L’inchiesta è partita da un articolo pubblicato sul British Medical Journal, un atto di denuncia presentato dalla dott.ssa Claudia Marotta e dai suoi colleghi della Ong Medici con l’Africa Cuamm. L’obiettivo è interrompere lo sfruttamento dei migranti impiegati in agricoltura e sottopagati con salari che non vanno oltre i 12 euro per più di 8 ore lavorative.

L’Ong, in questo senso, fornisce dati imparziali, suffragati dalle statistiche delle Istituzioni locali, relativi alle quasi 100mila vittime di caporalato che occupano più di 70 baraccopoli, in tutta Italia, senza alcun tipo di protezione, in barba alla legge sull’Agromafia, ancora colpevolmente, in attesa di approvazione.

Secondo il BMJ, dal 2013 ad oggi, i braccianti morti sarebbero 1500. Numeri impietosi per chi, schiavo nei campi, consente di portare i pomodori italiani, a basso costo, sulle tavole di tutto il Mondo.

“Queste persone”, come ha spiegato la stessa Claudia Marotta,”vivono in baraccopoli senza acqua, senza servizi igienici senza accesso ai servizi sanitari di base. Salute, migrazione, economia, sviluppo sostenibile e giustizia sono tutti aspetti del nostro mondo tra loro interconnessi ed è un dovere per la comunità scientifica e clinica prendersi cura e dare voce a queste persone ‘mute’. Tutti dobbiamo batterci contro lo sfruttamento, la discriminazione, il razzismo e l’egoismo, in qualsiasi forma si presenti”

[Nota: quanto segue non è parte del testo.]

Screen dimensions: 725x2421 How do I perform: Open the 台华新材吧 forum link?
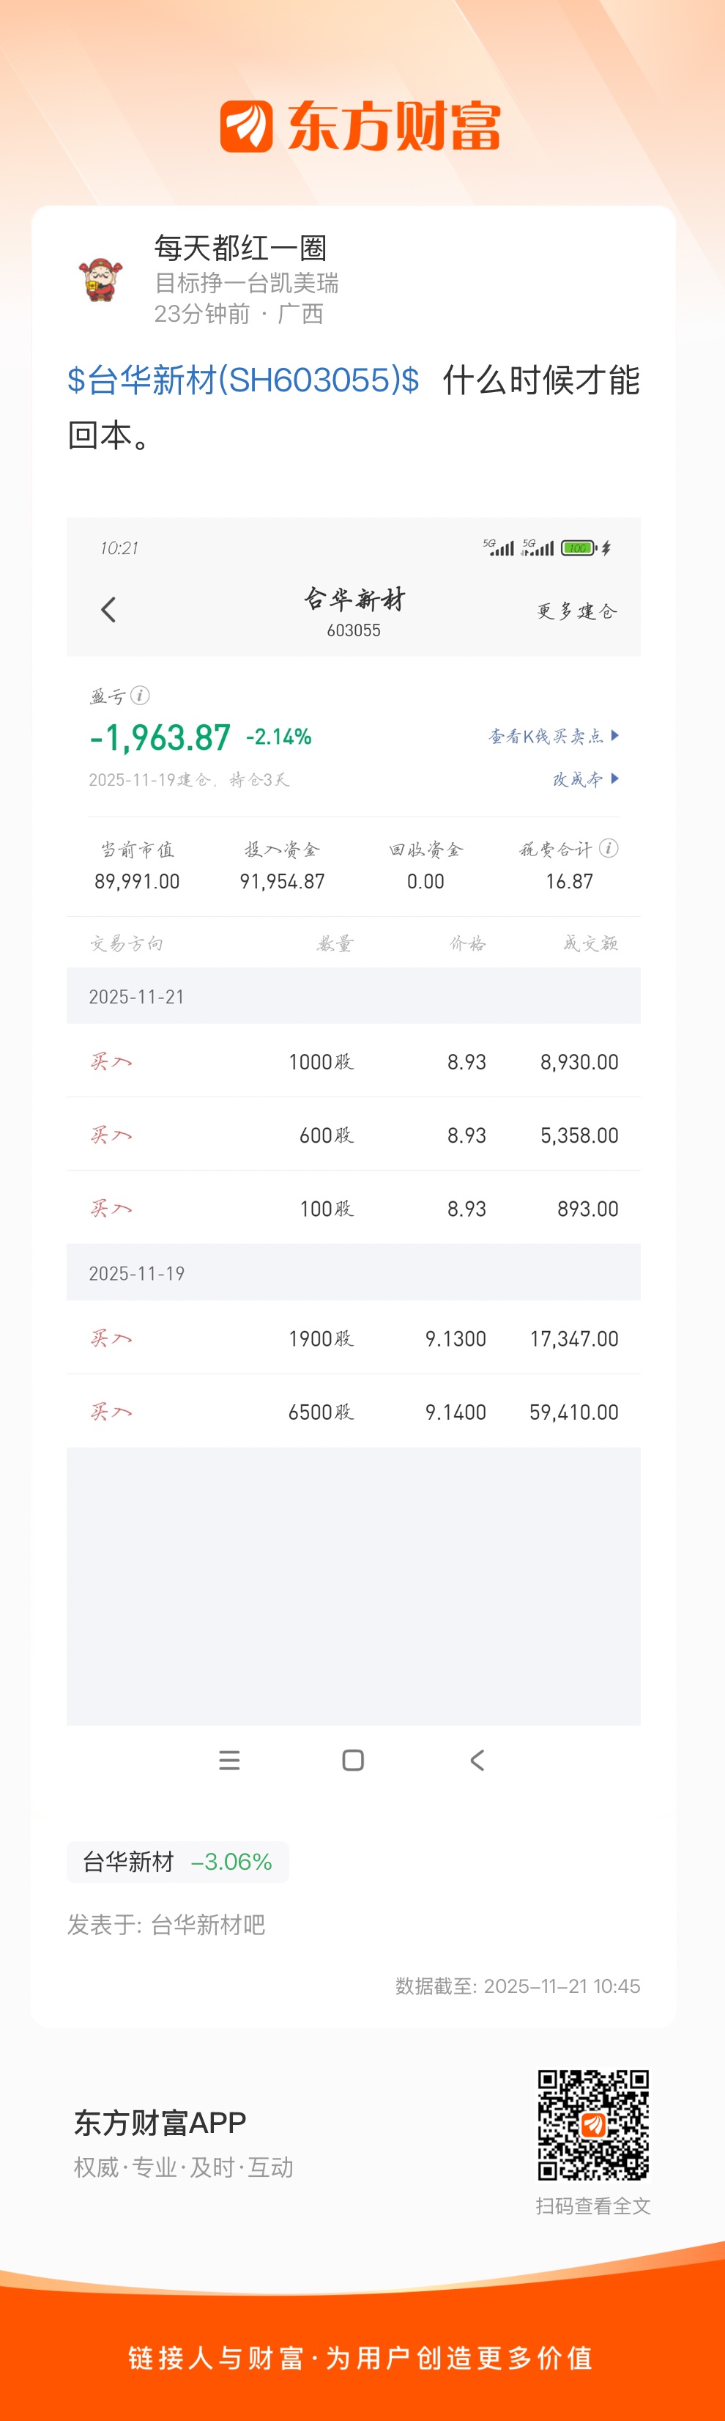[208, 1925]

La vaxata quaestio, già affrontata in varie forme dal nostro giornale, non deve più passare inosservata ma necessita di un’attenzione parlamentare specifica. Troppo spesso, infatti, situazioni annose come questa sono state sottaciute, e se il caso della povera Paola Clemente, deceduta d’infarto mentre lavorava nelle campagne pugliesi, ha goduto di una giusta eco, trattamento diverso hanno ricevuto i ragazzi di colore assiepati, in condizioni disumane, sul camioncino uscito fuori strada nel foggiano.

Il lavoro nobilita l’uomo, disse il poeta, ma, spesso, purtroppo, lo rende simile alle bestie.